Instruções de trabalho:
• 1. Segundo o texto sobre a disputa de Essequibo, em que cidade fica a sede da CARICOM?
• 2. Prossiga com o texto sobre a disputa de Essequibo a partir do ponto em que ele termina.

Texto extraído:
↓

Neste momento, a Venezuela espera contar com seus cidadãos para apoiar suas intenções expansionistas, enquanto a Guiana está confiando que o CIJ apresentará um acordo vinculativo que reafirmará a Sentença Arbitral de 1899 designando a região de Essequibo como pertencente à Guiana. O tribunal proferirá sua decisão em 1º de dezembro:
#CARIBBEAN: The International Court of Justice (ICJ) will on Friday deliver its Order on #Guyana’s request for “the indication of provisional measures” aimed at preventing #Venezuela from holding a referendum over the ownership of the mineral and forest-rich county of Essequibo. pic.twitter.com/gAzh3LcpMX
— CaribbeanNewsNetwork (@caribbeannewsuk) Nov 29,2023
A Corte Internacional de Justiça (CIJ) apresentará na sexta-feira sua Ordem sobre o pedido da Guiana para a ‘indicação de medidas provisórias’ destinadas a impedir que a Venezuela realize um referendo sobre a posse da província de Essequibo, rica em minérios e florestas.
No entanto, independentemente do resultado, a Venezuela pretende prosseguir com o referendo.
A Comunidade do Caribe (CARICOM), grupo do qual a Guiana é integrante — inclusive, esse bloco de cooperação é sediado em Georgetown, capital da Guiana — tem consistentemente manifestado apoio ao país, muito embora muitos territórios da comunidade — incluindo Barbados e Trinidade e Tobago — também mantenham relações amigáveis e laços econômicos com a Venezuela. A despeito da ênfase dada pela CARICOM ao respeito ao direito internacional e à defesa à manutenção da região como uma “zona de paz”, a Venezuela insistiu em alegar que possui “direitos históricos sobre Essequibo” e desejou que o assunto fosse resolvido de forma amigável.

↑

Dados fornecidos:
↓

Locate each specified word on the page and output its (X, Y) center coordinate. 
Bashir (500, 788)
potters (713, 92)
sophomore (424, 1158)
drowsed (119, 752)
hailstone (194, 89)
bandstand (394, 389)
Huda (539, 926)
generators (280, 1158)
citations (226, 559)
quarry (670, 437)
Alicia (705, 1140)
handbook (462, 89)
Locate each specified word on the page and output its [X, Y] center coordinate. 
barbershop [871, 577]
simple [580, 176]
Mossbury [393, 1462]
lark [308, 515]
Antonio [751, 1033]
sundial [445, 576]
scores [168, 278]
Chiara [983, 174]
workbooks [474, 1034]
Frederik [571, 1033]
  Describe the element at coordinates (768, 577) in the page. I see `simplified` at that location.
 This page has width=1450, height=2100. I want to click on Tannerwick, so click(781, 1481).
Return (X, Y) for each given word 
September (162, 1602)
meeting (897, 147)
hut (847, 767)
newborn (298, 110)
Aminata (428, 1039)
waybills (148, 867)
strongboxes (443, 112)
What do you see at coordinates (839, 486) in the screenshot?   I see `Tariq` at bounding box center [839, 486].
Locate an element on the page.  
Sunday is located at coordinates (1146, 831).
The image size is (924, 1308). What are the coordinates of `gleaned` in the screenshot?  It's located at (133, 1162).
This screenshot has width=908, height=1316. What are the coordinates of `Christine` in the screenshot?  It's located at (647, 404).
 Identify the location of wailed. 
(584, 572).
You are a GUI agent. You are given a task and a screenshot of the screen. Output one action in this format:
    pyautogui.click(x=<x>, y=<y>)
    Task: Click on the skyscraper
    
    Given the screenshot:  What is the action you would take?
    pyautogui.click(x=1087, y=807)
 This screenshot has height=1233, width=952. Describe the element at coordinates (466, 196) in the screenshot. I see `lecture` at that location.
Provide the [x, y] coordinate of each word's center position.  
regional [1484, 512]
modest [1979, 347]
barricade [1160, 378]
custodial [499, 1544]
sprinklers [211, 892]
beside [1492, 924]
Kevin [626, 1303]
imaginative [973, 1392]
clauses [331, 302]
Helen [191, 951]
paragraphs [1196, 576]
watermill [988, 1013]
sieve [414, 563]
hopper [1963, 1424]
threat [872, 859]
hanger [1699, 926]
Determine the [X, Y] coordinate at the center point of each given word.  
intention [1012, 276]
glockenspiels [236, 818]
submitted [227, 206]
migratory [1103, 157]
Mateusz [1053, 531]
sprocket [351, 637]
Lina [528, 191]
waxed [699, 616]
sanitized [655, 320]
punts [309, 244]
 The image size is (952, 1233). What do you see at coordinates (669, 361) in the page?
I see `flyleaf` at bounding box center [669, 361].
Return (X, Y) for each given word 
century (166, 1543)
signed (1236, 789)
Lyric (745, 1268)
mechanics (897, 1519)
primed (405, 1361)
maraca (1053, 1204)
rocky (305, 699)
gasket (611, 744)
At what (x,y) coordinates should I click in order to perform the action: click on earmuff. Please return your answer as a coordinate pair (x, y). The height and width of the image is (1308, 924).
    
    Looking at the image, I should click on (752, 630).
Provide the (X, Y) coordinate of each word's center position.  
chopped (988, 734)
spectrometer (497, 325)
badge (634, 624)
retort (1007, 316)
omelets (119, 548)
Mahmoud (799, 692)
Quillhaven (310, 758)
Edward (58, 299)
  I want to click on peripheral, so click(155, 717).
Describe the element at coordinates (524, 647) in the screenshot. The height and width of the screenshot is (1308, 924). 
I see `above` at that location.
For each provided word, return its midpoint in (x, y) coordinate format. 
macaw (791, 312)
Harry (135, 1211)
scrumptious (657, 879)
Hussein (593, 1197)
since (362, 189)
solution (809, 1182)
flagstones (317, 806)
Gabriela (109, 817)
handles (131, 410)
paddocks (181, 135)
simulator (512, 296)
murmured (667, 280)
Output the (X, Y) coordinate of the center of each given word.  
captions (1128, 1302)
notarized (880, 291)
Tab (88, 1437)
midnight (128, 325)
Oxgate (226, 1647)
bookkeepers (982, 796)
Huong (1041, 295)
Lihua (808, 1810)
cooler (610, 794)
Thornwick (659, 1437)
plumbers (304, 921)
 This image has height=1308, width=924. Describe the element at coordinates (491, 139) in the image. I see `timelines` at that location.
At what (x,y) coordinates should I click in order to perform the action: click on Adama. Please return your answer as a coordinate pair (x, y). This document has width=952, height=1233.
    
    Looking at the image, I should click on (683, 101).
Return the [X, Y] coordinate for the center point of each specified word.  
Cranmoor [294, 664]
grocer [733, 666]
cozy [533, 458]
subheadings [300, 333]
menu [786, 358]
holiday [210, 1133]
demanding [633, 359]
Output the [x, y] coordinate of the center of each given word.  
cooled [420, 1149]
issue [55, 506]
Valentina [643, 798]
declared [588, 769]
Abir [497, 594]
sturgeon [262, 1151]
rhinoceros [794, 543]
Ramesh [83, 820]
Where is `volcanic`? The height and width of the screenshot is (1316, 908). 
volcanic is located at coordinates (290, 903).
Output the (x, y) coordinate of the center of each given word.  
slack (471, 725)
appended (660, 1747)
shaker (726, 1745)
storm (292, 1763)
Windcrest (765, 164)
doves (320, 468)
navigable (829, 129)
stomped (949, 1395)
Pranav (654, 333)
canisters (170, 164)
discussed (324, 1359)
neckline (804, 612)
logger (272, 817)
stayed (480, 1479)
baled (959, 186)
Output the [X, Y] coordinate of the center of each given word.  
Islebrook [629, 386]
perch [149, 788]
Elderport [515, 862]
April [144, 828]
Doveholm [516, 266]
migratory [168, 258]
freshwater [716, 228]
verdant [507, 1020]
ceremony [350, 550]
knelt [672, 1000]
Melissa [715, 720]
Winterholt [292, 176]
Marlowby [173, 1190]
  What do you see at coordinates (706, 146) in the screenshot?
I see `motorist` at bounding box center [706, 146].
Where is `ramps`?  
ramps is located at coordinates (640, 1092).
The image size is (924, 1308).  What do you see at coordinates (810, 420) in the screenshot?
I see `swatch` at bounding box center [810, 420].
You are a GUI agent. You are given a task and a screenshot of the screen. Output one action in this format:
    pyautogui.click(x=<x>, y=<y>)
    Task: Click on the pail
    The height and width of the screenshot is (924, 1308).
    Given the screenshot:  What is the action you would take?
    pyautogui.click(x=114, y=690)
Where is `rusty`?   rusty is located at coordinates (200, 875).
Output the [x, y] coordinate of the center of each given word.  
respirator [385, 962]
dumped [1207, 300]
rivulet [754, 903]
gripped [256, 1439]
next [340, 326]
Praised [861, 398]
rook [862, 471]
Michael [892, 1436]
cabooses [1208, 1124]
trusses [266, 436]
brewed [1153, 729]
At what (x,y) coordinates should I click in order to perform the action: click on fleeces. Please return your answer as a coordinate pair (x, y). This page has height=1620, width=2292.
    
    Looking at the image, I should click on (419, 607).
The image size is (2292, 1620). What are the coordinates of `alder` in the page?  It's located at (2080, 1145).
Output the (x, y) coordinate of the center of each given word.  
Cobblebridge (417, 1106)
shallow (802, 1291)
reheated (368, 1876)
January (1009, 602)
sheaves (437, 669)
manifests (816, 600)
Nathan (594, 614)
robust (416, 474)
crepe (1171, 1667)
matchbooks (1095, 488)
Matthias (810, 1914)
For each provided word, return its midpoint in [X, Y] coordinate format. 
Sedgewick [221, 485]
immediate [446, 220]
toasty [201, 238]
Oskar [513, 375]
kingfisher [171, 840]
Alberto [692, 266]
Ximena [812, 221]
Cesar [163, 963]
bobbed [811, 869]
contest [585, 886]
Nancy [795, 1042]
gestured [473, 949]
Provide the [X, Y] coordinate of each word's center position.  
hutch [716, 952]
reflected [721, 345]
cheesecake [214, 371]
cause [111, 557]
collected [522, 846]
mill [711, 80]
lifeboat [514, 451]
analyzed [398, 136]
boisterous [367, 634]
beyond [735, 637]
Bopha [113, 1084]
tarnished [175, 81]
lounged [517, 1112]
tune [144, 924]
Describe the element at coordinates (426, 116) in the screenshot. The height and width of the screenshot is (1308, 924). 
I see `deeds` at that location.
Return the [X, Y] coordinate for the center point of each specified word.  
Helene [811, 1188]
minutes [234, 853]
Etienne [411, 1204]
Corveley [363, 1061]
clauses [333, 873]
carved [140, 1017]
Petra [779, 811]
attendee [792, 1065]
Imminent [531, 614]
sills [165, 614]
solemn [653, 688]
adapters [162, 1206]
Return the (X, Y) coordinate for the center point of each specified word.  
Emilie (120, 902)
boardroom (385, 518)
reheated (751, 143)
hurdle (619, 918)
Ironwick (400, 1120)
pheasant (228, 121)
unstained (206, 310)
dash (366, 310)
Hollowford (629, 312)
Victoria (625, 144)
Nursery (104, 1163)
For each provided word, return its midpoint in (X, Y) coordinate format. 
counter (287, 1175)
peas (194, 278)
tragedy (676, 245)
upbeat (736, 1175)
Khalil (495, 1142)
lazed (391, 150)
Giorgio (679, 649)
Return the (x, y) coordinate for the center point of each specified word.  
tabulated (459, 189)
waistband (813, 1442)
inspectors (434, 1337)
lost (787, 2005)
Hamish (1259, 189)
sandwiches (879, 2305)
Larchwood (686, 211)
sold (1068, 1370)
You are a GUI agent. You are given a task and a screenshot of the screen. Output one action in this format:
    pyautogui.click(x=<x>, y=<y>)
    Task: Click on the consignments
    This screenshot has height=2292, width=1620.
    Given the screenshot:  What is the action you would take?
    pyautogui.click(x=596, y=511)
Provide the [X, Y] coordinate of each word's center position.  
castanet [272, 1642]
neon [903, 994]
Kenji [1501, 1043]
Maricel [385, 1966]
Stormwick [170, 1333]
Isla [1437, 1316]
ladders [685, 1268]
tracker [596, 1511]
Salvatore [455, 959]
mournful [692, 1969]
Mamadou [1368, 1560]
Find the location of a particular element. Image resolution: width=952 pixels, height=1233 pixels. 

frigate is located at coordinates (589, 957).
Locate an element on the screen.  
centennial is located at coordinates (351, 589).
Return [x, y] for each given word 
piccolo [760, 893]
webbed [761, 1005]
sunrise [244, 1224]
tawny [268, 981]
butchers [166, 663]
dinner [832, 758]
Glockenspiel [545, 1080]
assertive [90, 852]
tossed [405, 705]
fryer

↑

Resultados das tarefas:
• 1. Em Georgetown, capital da Guiana.

• 2.
Sobre este assunto, a CARICOM publicou uma declaração, em 25 de outubro, manifestando preocupação com a linguagem utilizada em “duas das perguntas […] que serão feitas no referendo [as quais], se respondidas afirmativamente, autorizariam o governo da República Bolivariana da Venezuela a iniciar a anexação de área que constitui parte da República Cooperativa da Guiana e a criar um estado dentro da Venezuela chamado de Guiana Essequibo”.
A Venezuela defende há muito tempo que a reivindicação da Guiana sobre o território de Essequibo é uma violação ao Acordo de Genebra de 1966, o qual estabeleceu um mecanismo para a resolução da disputa de fronteira. Caracas deposita muito mais confiança nessa abordagem do que em qualquer decisão proferida pelo CIJ, entidade a qual, conforme alega o governo venezuelano, “nunca alcançará uma solução equitativa”.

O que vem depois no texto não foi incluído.